At the same time, domestic policy not only has failed to help workers and companies adjust to disruptive and growing forces like globalization and technology, but likely hinders such adjustment. The Trade Adjustment Assistance program, for example, leaves participants worse off in terms of future wages and benefits than similarly situated individuals outside of the program, and breeds the misconception that trade is somehow different from, and worse than, other forms of creative destruction. American companies are also hobbled by sky-high corporate tax rates and costly overregulation. Winning public support for increased global competition under such circumstances is a fool’s errand.
Let’s Address Misconceptions on Trade Head-On
Trade advocates must learn from these errors to counter Trump and restore the pro-trade consensus.
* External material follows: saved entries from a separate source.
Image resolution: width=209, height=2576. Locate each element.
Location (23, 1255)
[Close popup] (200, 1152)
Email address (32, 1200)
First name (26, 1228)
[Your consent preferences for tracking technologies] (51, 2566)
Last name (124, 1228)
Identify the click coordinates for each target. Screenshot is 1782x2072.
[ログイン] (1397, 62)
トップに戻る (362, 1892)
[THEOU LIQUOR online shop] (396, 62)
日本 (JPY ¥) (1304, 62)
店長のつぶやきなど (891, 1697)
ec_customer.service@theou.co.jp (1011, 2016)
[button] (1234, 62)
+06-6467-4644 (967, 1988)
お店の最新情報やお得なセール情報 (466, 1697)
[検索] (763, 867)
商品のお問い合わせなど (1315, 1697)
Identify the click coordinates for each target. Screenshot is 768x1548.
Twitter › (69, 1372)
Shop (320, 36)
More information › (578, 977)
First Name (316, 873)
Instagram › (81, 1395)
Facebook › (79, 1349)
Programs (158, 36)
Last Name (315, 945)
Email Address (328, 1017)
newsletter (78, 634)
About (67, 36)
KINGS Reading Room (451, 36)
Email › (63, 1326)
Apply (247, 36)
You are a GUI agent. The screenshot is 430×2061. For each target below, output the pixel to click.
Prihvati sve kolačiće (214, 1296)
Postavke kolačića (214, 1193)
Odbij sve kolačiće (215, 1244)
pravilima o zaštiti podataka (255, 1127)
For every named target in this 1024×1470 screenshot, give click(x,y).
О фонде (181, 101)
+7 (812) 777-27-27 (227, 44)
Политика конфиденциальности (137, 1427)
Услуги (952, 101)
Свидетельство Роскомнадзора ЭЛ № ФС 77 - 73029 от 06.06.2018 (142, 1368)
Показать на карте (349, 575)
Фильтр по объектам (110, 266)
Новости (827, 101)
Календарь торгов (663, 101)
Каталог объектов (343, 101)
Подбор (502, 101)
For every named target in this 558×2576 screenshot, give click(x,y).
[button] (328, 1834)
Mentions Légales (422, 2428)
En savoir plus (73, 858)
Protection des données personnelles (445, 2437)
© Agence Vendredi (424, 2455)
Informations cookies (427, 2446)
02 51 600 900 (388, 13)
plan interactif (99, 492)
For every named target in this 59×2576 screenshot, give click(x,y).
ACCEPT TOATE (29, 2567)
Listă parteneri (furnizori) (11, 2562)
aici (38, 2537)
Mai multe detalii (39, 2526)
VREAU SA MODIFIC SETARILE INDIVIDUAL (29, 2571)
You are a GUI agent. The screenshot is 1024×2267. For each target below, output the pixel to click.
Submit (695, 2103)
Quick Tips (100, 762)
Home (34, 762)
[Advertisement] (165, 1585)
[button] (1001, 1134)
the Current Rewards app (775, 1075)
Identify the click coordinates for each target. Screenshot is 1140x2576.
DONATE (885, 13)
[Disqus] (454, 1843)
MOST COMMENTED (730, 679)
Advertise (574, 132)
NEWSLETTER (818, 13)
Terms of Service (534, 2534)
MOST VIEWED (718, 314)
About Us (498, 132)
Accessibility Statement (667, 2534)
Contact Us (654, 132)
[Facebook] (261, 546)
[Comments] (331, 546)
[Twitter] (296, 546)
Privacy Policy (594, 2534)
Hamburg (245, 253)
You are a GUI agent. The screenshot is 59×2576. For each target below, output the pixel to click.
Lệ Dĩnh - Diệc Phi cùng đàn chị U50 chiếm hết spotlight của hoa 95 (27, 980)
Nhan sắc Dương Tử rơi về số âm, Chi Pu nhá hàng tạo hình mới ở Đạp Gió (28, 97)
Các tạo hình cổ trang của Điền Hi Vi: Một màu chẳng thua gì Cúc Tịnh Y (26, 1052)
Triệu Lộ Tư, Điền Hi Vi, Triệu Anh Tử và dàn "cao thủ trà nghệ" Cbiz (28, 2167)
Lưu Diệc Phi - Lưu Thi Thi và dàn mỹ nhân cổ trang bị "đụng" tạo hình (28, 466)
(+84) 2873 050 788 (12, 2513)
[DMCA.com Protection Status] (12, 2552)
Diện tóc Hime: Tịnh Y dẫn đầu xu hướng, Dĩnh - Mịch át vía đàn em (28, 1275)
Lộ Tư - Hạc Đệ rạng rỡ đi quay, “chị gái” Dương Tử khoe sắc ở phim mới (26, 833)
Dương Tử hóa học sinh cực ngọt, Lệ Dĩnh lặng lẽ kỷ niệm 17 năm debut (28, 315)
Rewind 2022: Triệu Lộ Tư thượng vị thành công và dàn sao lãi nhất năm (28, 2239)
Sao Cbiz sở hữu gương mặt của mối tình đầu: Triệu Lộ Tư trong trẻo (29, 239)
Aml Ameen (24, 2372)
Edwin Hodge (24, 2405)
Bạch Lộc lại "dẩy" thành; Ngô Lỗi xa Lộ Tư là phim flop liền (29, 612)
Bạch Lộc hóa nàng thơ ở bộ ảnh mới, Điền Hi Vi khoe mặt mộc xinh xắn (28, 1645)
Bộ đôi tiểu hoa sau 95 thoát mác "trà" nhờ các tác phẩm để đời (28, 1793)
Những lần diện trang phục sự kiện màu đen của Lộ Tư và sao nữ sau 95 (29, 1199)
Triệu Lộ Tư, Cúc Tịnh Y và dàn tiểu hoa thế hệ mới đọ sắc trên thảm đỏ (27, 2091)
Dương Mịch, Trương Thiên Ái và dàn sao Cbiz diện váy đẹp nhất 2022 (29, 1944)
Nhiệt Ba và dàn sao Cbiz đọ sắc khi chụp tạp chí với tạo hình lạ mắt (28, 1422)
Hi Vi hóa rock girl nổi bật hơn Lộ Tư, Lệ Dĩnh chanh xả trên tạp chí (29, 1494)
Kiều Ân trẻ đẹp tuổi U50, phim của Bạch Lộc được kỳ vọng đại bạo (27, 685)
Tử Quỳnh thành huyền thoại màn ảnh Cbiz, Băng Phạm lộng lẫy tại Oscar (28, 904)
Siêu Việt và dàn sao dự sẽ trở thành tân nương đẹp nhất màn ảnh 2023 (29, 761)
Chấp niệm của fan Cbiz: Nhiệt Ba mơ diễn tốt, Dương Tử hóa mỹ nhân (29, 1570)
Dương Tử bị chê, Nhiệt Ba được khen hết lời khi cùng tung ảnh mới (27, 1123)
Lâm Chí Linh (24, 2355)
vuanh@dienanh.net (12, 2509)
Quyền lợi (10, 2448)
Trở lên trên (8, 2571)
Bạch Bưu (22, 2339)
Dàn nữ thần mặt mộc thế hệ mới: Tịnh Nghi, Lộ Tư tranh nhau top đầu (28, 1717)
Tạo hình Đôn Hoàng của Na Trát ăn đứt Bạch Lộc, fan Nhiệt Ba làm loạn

Long-term polling from organizations like Gallup and Pew indicate many Americans’ opinions on trade are loosely held, shaped by partisanship and capable of shifting in response to improved trade rhetoric and policy.
A new poll out of Texas—one of the most free market, trade-dependent, and economically successful states in the union—lays the situation bare: more than half of all Republicans in the state, having spent the last year listening to an unchallenged Trump rail against “trade deals,” now view them as “bad for the United States economy” (while only 17 percent see them as “good”). Clearly, something other than actual economic experience is driving these views.
A better trade message is needed, one that emphasizes the benefits of U.S. exports andimports (more than half of which other manufacturers use), attacks common protectionist myths, and recognizes the economic, historical, and moral case for free trade. Protectionists want to force poor American consumers to subsidize well-connected cronies; they must no longer be given free rein to set the terms of debate and mislead with impunity.
If Trump wants a fight, free traders should give him one. We have not just the factual but also the moral high ground.
Better policy, on the other hand, would reflect the realities of the twenty-first-century economy through a mix of simpler trade agreements; unilateral reductions in trade barriers that enrich cronies at most Americans’ expense; and legal reforms that strengthen the ability of all workers and companies, not just those exposed to imports, to confront inevitable market disruptions and to thrive in the global marketplace. The U.S. government must also be more willing to use legal dispute settlement mechanisms, particularly World Trade Organization anti-subsidy rules, to ensure that our trading partners are held to account—but only after getting our own trade and subsidy house in order (it’s a mess).
Unless and until policymakers and industry groups address their failures and make such changes, the pro-trade consensus in American politics will remain broken, demagogues like Trump will prosper, and trade’s many benefits will continue to go unrealized.